Anisa mengangguk pelan, wajahnya menunjukkan simpati. "Kasihan Mas Haris, sudah jauh-jauh datang malah dibatalkan."
Percakapan kami mengalir dengan lancar, dari topik ringan hingga obrolan yang lebih pribadi. Ada chemistry yang aneh di antara kami—sesuatu yang seharusnya tidak ada, sesuatu yang terasa salah namun begitu menggiurkan.
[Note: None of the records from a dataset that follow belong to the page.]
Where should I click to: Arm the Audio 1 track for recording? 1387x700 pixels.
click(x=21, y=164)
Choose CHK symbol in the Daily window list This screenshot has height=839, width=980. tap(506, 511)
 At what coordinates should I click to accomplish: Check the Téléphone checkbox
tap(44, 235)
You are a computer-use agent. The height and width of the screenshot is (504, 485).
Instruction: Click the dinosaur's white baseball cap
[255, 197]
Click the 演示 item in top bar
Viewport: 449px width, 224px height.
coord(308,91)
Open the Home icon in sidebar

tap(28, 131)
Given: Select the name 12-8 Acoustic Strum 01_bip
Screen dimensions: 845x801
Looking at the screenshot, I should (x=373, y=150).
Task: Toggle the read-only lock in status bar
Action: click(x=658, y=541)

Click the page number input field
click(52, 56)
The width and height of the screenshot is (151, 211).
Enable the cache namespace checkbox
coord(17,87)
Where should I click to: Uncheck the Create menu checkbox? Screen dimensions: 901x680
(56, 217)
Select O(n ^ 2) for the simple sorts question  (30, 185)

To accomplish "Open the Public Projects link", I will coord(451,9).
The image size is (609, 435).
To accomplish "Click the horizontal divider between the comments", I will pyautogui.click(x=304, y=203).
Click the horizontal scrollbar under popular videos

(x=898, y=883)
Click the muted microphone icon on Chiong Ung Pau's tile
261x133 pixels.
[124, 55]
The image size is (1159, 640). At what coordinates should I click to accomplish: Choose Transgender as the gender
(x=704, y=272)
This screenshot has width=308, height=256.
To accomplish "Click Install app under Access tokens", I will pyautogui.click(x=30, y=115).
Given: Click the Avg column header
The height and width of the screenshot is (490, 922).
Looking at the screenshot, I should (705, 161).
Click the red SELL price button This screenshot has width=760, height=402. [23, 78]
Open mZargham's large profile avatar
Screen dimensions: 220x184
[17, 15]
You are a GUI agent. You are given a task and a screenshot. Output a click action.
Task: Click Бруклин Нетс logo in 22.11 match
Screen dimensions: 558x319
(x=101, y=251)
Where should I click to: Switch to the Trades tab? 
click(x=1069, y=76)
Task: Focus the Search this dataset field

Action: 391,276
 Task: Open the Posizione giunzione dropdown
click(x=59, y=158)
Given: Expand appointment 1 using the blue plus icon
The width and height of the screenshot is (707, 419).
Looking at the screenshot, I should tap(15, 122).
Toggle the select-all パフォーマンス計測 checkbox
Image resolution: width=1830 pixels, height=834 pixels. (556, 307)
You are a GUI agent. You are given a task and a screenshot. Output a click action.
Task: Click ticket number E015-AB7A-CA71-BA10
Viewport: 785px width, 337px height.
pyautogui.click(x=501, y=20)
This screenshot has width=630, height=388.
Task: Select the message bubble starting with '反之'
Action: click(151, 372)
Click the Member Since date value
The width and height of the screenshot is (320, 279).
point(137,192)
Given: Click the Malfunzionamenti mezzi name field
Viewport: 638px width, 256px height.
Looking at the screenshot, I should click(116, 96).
Di sudut kecil hatiku, aku tahu bahwa pertemuan "kebetulan" ini adalah langkah pertama di jalan yang berbahaya.
Wangi parfum Anisa menyeruak lembut di antara aroma kopi yang menguar dari cangkir-cangkir kami. Duduk berhadapan dengannya seperti ini terasa bagaikan mimpi yang terwujud—mimpi yang seharusnya tidak pernah kuimpikan. Sosok yang selama ini hanya bisa kukagumi dari kejauhan, kini begitu dekat hingga aku bisa melihat kilau lembut di matanya setiap kali ia tertawa.
"Jadi, proyek baru di kantormu berjalan lancar?" tanyanya sambil merapikan hijabnya dengan gerakan sederhana yang entah mengapa membuatku terpana.
"Lumayan," jawabku, berusaha menjaga nada suara tetap normal meski jantungku berpacu. "Deadline-nya memang mepet, tapi tim kami sudah terbiasa bekerja di bawah tekanan."
Anisa mengangguk penuh pengertian. Ada sesuatu dalam caranya menatap yang membuatku merasa benar-benar terpesona..
Percakapan kami mengalir bagai air, melompat dari satu topik ke topik lain dengan kealamiahan yang mengejutkan. Dari film terbaru yang kami tonton, buku-buku yang menginspirasi, hingga tempat-tempat kuliner tersembunyi di kota ini. Setiap kata yang terucap seolah menarik kami semakin dekat, menciptakan dunia kecil yang hanya milik kami berdua di tengah hiruk pikuk kafe.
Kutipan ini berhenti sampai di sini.